Bazzal was laid to rest Friday in his village, Bazzalieh.
Political and sectarian tensions that have flared within Lebanon since the outset of the Syrian civil war cast a pall over the somber proceedings, however.
Fliti, a Sunni from Arsal, married Bazzal, a Shiite from the neighboring village of Labweh, three years ago against their families’ wishes. While Arsal residents are predominantly Sunni and generally supportive of the Syrian uprising, Labweh is predominantly Shiite and many residents support Hezbollah, which is fighting alongside the Syrian regime.
With ongoing battles near the Lebanese-Syrian border, rockets have been periodically launched from the outskirts of Arsal toward Labweh, while Arsalis claim that a number of rockets that have struck their town were fired from Labweh.
Both prominent families in their respective communities, the Bazzals and the Flitis managed to make peace after the marriage. But following Bazzal’s execution in December, tensions soared once more.
Bazzal’s parents initially forbade Fliti from attending her husband’s funeral Friday.

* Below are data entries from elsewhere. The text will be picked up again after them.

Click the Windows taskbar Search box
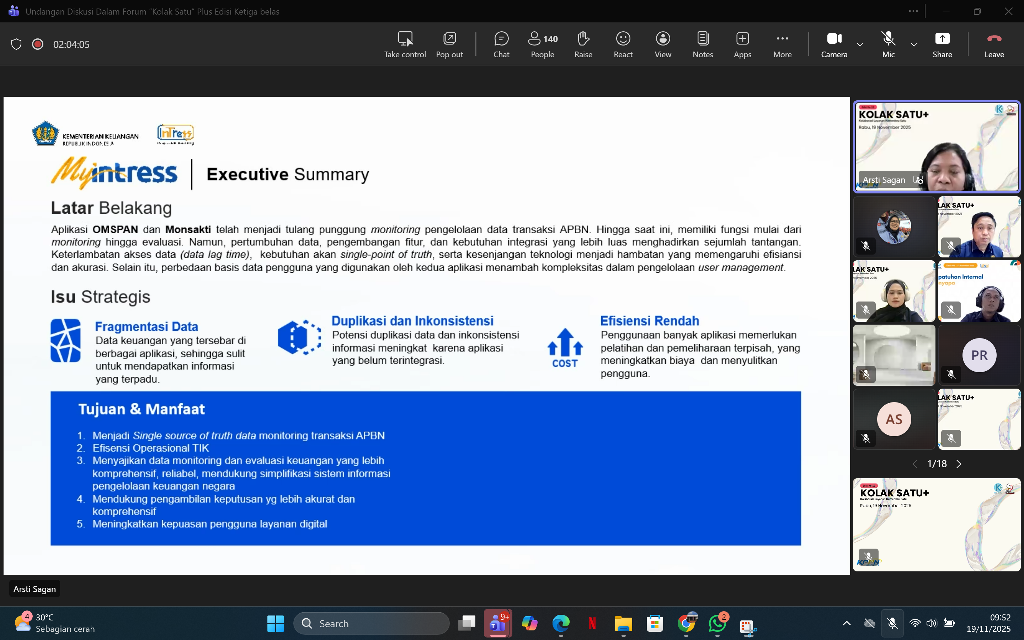1024x640 pixels. point(372,623)
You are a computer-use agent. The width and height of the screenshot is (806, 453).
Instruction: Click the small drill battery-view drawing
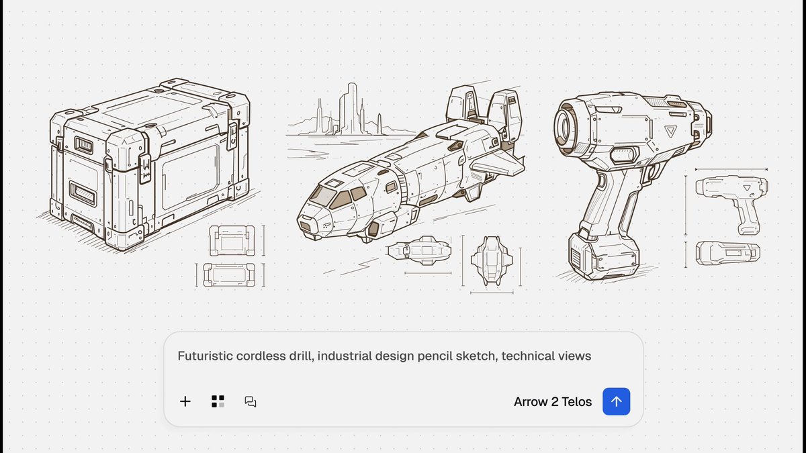point(727,253)
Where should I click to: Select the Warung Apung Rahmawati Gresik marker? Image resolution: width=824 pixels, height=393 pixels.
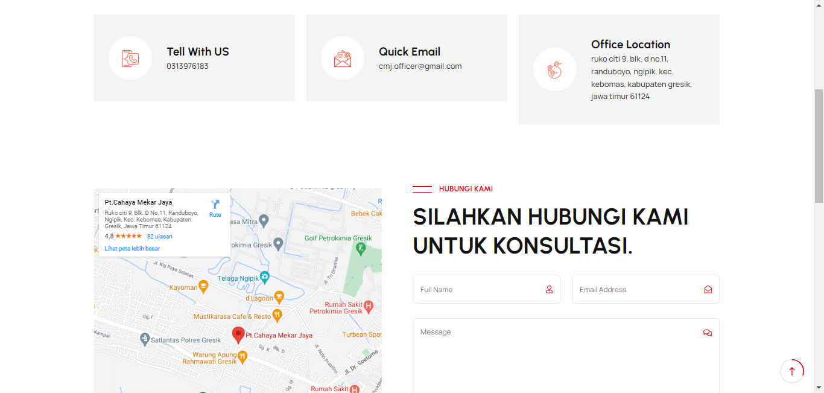(242, 356)
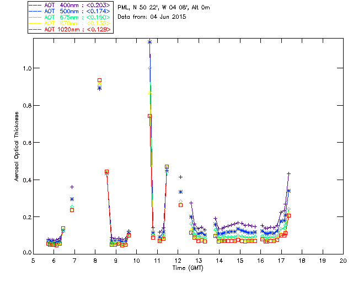353x282 pixels.
Task: Click the green diamond at 1.0 on the spike
Action: (x=149, y=68)
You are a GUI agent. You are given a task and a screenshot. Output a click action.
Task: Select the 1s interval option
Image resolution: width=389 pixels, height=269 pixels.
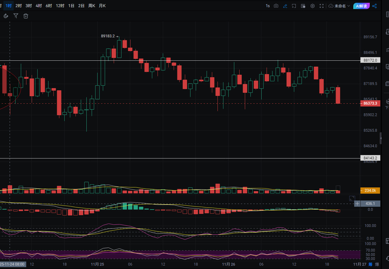click(x=268, y=6)
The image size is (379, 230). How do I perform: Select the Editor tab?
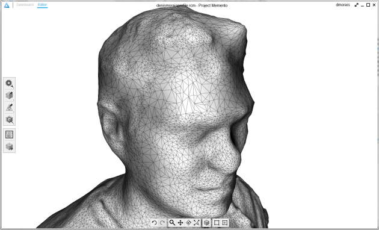click(x=42, y=5)
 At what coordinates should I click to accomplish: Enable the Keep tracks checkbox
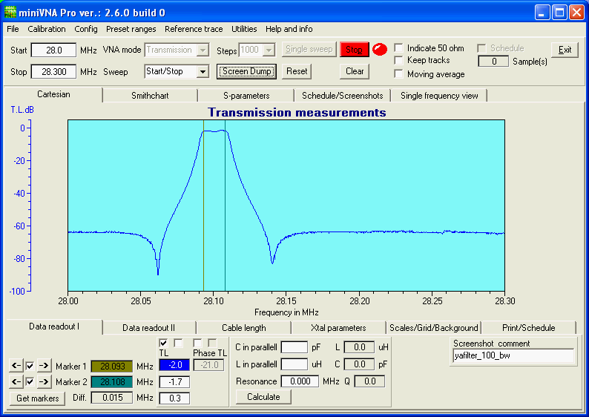point(399,61)
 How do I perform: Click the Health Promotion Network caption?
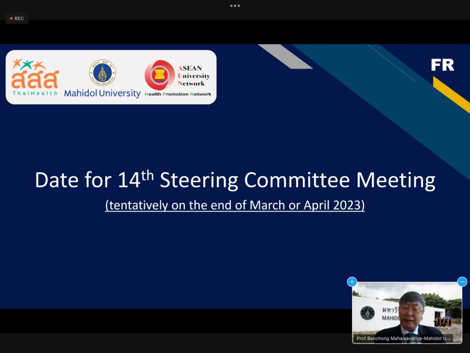pyautogui.click(x=178, y=94)
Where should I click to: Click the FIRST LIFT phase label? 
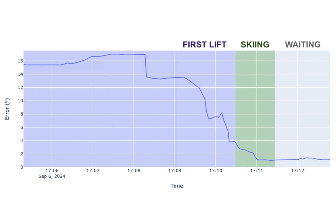pyautogui.click(x=204, y=45)
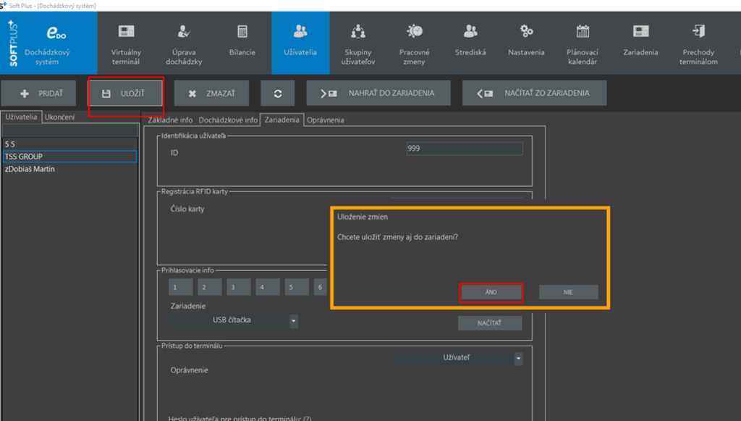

“They told me that while I am still their daughter [in law] and they understand my situation, the people of Bazzalieh do not. They said they did not want any problems and did not want me to get hurt.”
After the spokesperson for the families of the kidnapped soldiers, Hussein Youssef, intervened, Fliti was allowed to attend the solemn proceedings. But Fliti hopes that the sectarian and political tensions that continue to beleaguer the northeastern Bekaa Valley will not overshadow her husband’s legacy.
“He is not a martyr from Arsal or from Labweh,” she said.
“He is a martyr for all of Lebanon. With his blood, I hope that his friends will come back peacefully to their homes.”